→ Metin bölümü
- - -

Danıştay Kararı 10. Daire 2019/7983 E. 2022/6367 K. 21.12.2022 T.

Danıştay 10. Daire Başkanlığı         2019/7983 E.  ,  2022/6367 K.
T.C.
D A N I Ş T A Y
ONUNCU DAİRE
Esas No : 2019/7983
Karar No : 2022/6367

TEMYİZ EDEN (DAVALI) : … Valliği
VEKİLİ : Av. …

KARŞI TARAF (DAVACILAR) : 1- …
2- …

100- …
101- …
VEKİLLERİ : Av. …

İSTEMİN_KONUSU : … İdare Mahkemesinin … tarih ve E:…, K:…sayılı kararının temyizen incelenerek bozulması istenilmektedir.

YARGILAMA SÜRECİ :
Dava konusu istem: Davacılar tarafından; Hakkari ili, Çukurca ilçesi, …köyünde ikamet etmekte iken meydana gelen terör olayları nedeniyle 1995 yılında göç etmek zorunda kaldıkları ve halen köylerine dönemediklerinden bahisle, uğradıklarını iddia ettikleri 2013-2014 yılları arasındaki zararlarının 5233 sayılı Kanun kapsamında tazmini istemiyle yaptıkları 08/09/2014 tarihli başvurunun reddine ilişkin Hakkari Valiliği 3 No’lu Zarar Tespit Komisyonunun … tarih ve …sayılı işleminin iptali istenilmiştir.
İlk Derece Mahkemesi kararının özeti: … İdare Mahkemesince; Danıştay (Kapatılan) Onbeşinci Dairesinin 07/03/2018 tarih ve E:2016/3962, K:2018/2293 sayılı bozma kararına uyularak 5233 sayılı Kanun’un yürürlüğe girdiği 27/07/2004 tarihinden Kanun’un Geçici 4. maddesinde yapılan değişiklik sonucunda başvuru süresini uzatan 5666 sayılı Kanun’un yürürlük tarihi olan 30/05/2007 tarihine kadarki döneme ilişkin olarak uğranıldığı iddia edilen zararlar yönünden başvuru süresinin en son 30/05/2008 tarihine kadar uzatıldığı, ancak 5233 sayılı Kanun’un yürürlüğünden önce boşaltılan/boşalan yerleşim yerlerinin halen boş olduğu ve güvenlik kaygısı nedeniyle buralardaki mal varlığına ulaşılamadığı iddiasıyla 5233 sayılı Kanun kapsamında yapılan başvurularda, mal varlığına ulaşamadığını ileri süren kişilerin her yıl başvuru yapmasını ve sonucuna göre dava açmasını beklemenin hak arama özgürlüğünü kısıtlayacağı ve usul ekonomisi ilkesine aykırı olacağı, bu nedenle başvuru tarihinden geriye doğru 30/05/2007 tarihine kadar bir değerlendirme yapılmasının hakkaniyete daha uygun düşeceği, dava konusu köyün, terör olayları ve terörle mücadele faaliyetleri nedeniyle 1995 yılında tamamen boşaltıldığı, idareye yapılan başvuru tarihi olan 08/09/2014 tarihine kadar tamamen boş kaldığı, davacıların 2006 yılına kadar olan zararlarının karşılandığı, zarar tazmininin talep edildiği dönem zarfında bölgenin dönem dönem geçici askeri yasak bölge ilan edildiği, anılan yerin yerleşime uygun duruma getirilmesi amacıyla herhangi bir girişimde bulunulmadığı, köy yolunun kullanılmadığının belirtildiği, dolayısıyla köye dönüş için güvenliğin sağlanamadığının dosya kapsamında ve aynı köye ilişkin diğer dosyalardaki bilgi ve belgelerden anlaşıldığı, Zarar Tespit Komisyonunca mükerrer ödemeye sebep olmayacak şekilde, idareye başvuru tarihinden geriye doğru 30/05/2007 tarihine kadar, 5233 sayılı Kanun uyarınca davacıların varsa zararlarının tespiti ve tazmini gerekirken, başvurunun reddine ilişkin dava konusu işlemde hukuka uygunluk bulunmadığı gerekçesiyle dava konusu işlemin iptaline karar verilmiştir.

- - -

→ Kısa alıştırma
Danıştay kararında "TEMYİZ EDEN (DAVALI)" sözcükleriyle başlayıp "işleminin iptali istenilmiştir." sözcüklerine kadar devam eden kısmı hiçbir değişiklik yapmadan kopyalayın.

→ Kayıt kümesi
- - -

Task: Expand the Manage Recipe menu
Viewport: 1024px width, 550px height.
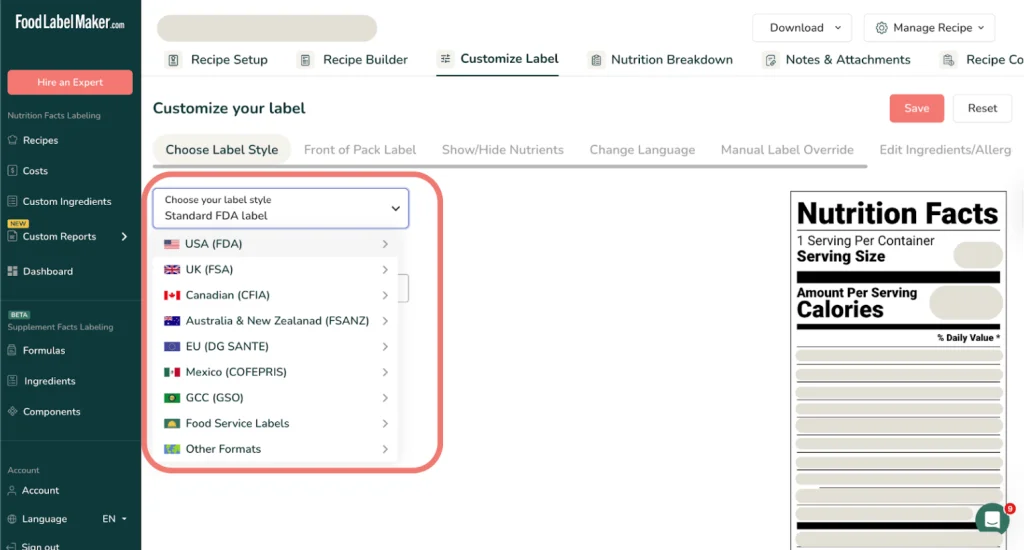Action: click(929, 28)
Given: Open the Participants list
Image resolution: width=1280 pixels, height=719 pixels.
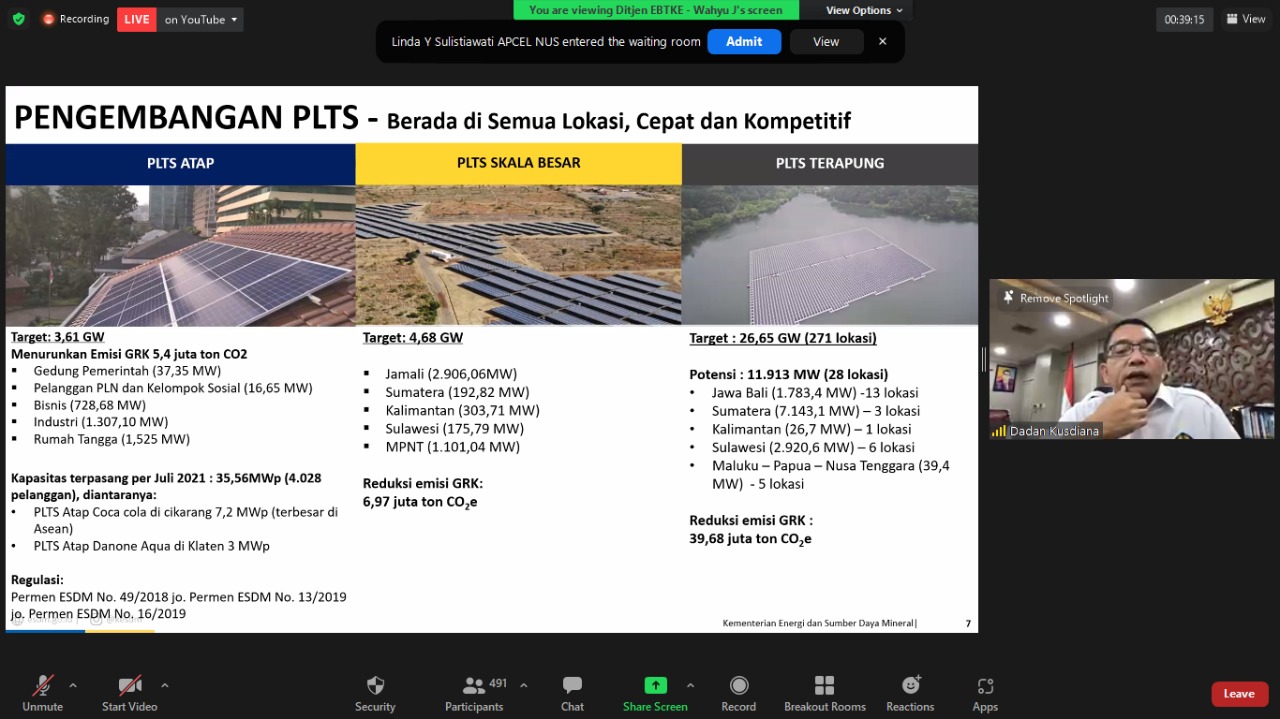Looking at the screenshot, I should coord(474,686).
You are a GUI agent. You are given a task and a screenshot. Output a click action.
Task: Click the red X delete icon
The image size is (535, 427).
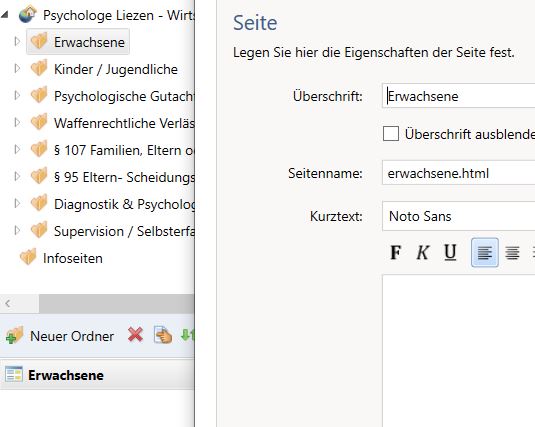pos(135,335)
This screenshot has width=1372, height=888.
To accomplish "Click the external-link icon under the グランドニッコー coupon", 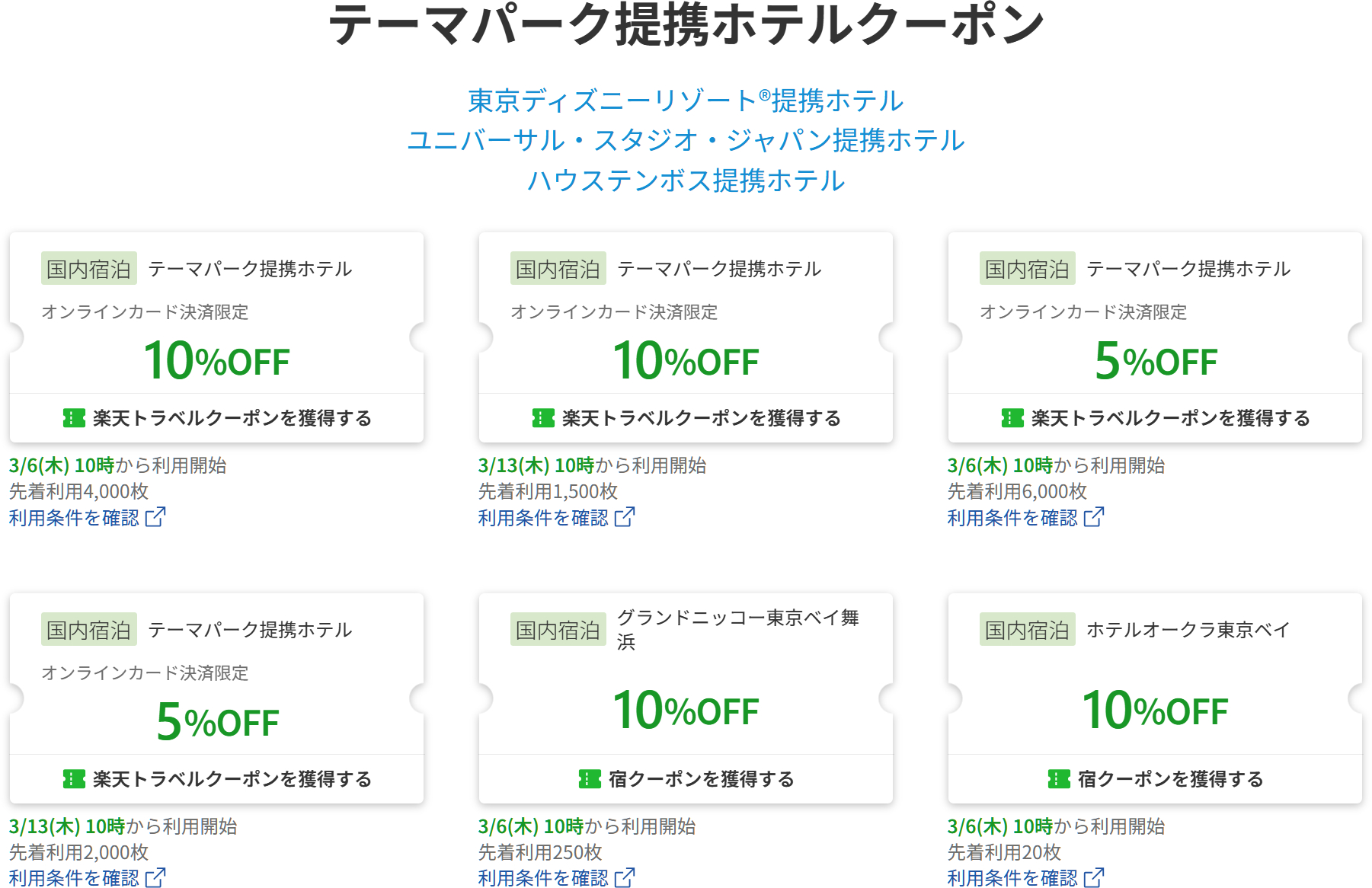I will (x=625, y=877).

- - -

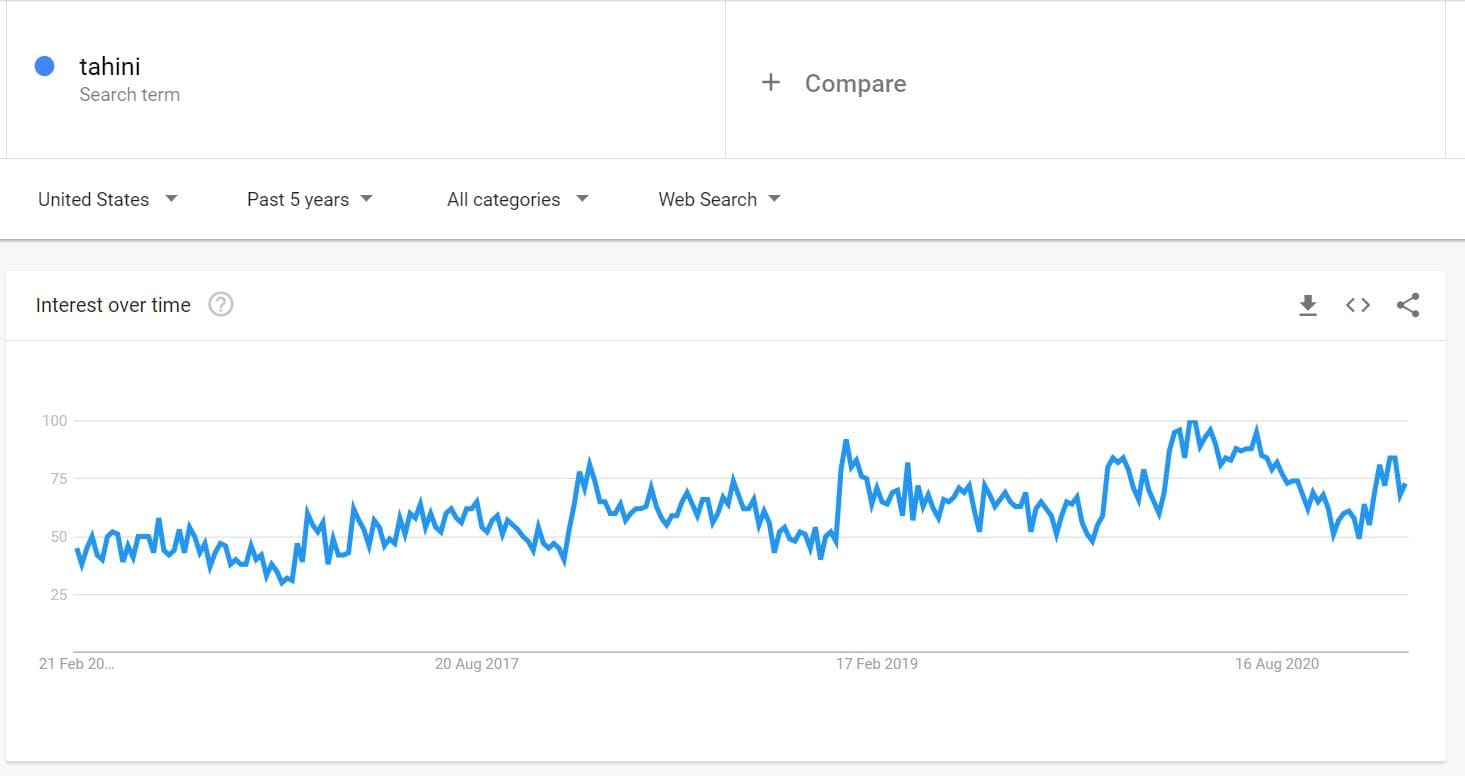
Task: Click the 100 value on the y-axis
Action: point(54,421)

- - -

→ Görev sonucu
TEMYİZ EDEN (DAVALI) : … Valliği
VEKİLİ : Av. …

KARŞI TARAF (DAVACILAR) : 1- …
2- …

100- …
101- …
VEKİLLERİ : Av. …

İSTEMİN_KONUSU : … İdare Mahkemesinin … tarih ve E:…, K:…sayılı kararının temyizen incelenerek bozulması istenilmektedir.

YARGILAMA SÜRECİ :
Dava konusu istem: Davacılar tarafından; Hakkari ili, Çukurca ilçesi, …köyünde ikamet etmekte iken meydana gelen terör olayları nedeniyle 1995 yılında göç etmek zorunda kaldıkları ve halen köylerine dönemediklerinden bahisle, uğradıklarını iddia ettikleri 2013-2014 yılları arasındaki zararlarının 5233 sayılı Kanun kapsamında tazmini istemiyle yaptıkları 08/09/2014 tarihli başvurunun reddine ilişkin Hakkari Valiliği 3 No’lu Zarar Tespit Komisyonunun … tarih ve …sayılı işleminin iptali istenilmiştir.